In other words: Connect the moves from the starting (standing) position. Reach your arms up above your head as you breathe in, then keep your spine straight as you exhale and bend down, placing your palms on the floor or around your ankles. Breathing in, come up on your fingertips as you reach your head forward and look up. Placing your palms flat on the mat again, step or hop back into a high plank position and lower to chaturanga. Breathe in to an upward dog and breathe out to a downward dog. Basically, that’s what “do your vinyasa” means.
Yoga cue #9: Float back to chaturanga
This cue is used when you are moving into a chaturanga – usually from a standing forward fold. Instead of jumping and throwing your legs back to land hard on the ground, this cue asks you to do it in a slow and controlled manner.
In other words: “Float back to chaturanga” requires more core activation and shoulder stability because you have to hop high and land softly. The key is to lift your hips up above your shoulders and push back into chaturanga. Try to keep your shoulders above your wrists to stabilise yourself.
Yoga cue #10: Lengthen your spine
Due to gravity, bad posture and sitting for long periods of time, our spines often become compressed. This can cause back pain or poor body alignment.
In other words: To lengthen your spine, do not hunch or overarch your back. Take a neutral spine position with a slight arch in your lower back and lengthen your body. Imagine a thread attached to the top of your head that’s pulling you up. Keep your chin up to keep your body lengthened.
Yoga cue #11: Tuck in your tailbone
When you’re standing straight or your upper body is upright, you might hear your teacher using this cue. It is meant to help you keep your posture straight, spine in line and back healthy. Arching your lower back makes you more injury-prone.
In other words: To “tuck in your tailbone”, engage your glutes and tilt your pelvis slightly forward to reduce the arch in your lower back. Immediately, you’ll feel less pressure in your lower back.
Yoga cue #12: Square your hips
In a one-legged downward dog or any other pose that requires your feet to be in different positions, your hips might become misaligned. While it might feel comfortable in the moment, you’re actually not using the right muscles to hold the pose. In serious cases, your hips or spine may become crooked.
In other words: To align your hips, pull your back leg in towards your body and lower it slightly to keep it at the same height as your other hip. If you can’t tell whether you’re squaring your hips right, look in the mirror or ask an instructor to check.
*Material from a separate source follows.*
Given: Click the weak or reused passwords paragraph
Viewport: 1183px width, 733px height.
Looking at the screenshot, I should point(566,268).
Yoga cue #13: Micro-bend your knees
If you’ve ever felt pain in the back of your knees after doing a pose that requires you to straighten your legs, such as downward dog, forward fold and triangle pose, you might have hyperextended knees. Confirm this by looking at the side view of your legs when you stand straight as you normally do. If your knees are bent beyond 180 degrees and go behind your ankles, your knees are extra flexible. While this might allow you to do more poses with ease, it can also cause discomfort and injury.
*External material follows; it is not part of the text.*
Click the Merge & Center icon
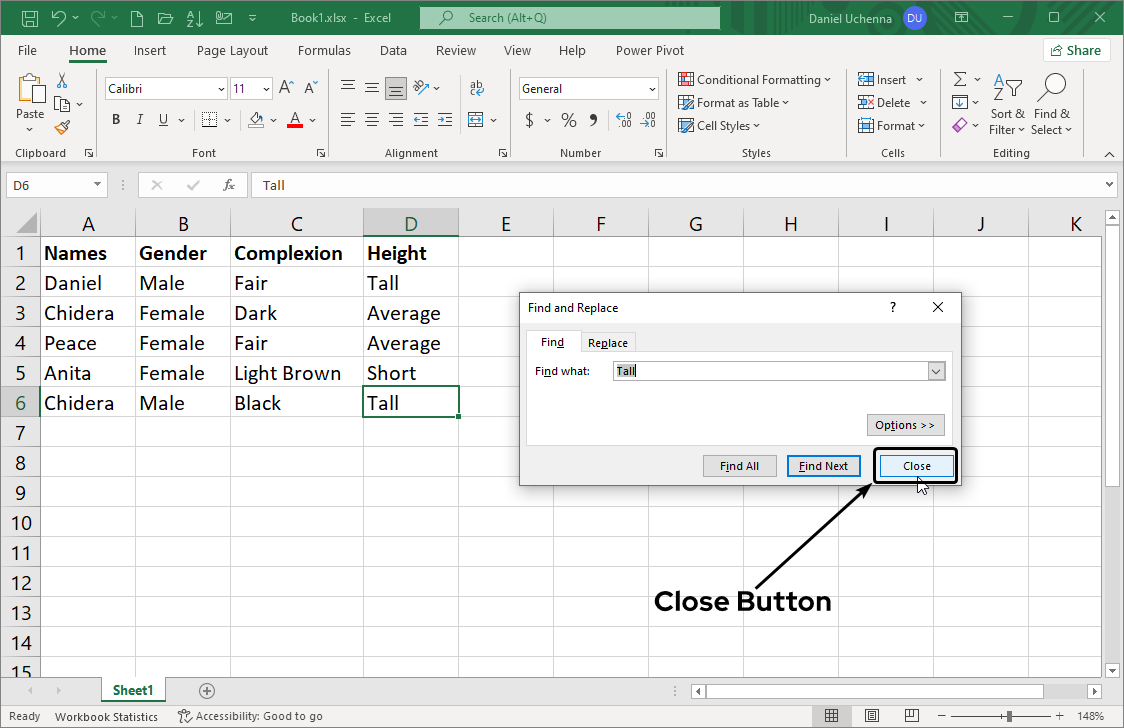This screenshot has width=1124, height=728. [x=476, y=120]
In other words: To protect your knees, softly bend your knees instead of locking them. Engage your kneecaps by lifting them up. This will ensure your knees and hamstrings don’t get overstretched.
Yoga cue #14: Ground your feet
Standing is something we do all the time, but often not in proper form. When we stand, we often bend one leg and put more weight on the other. Some people place more weight on the outer edge of their feet. These daily habits make it difficult to place our feet flat firmly on the floor.
In other words: To “ground your feet”, spread out all your toes and press them into the ground so you can stand stably. Aim to have your weight evenly balanced on both feet, including your toes. This will keep you grounded and make it easier for you to do any poses that require balance.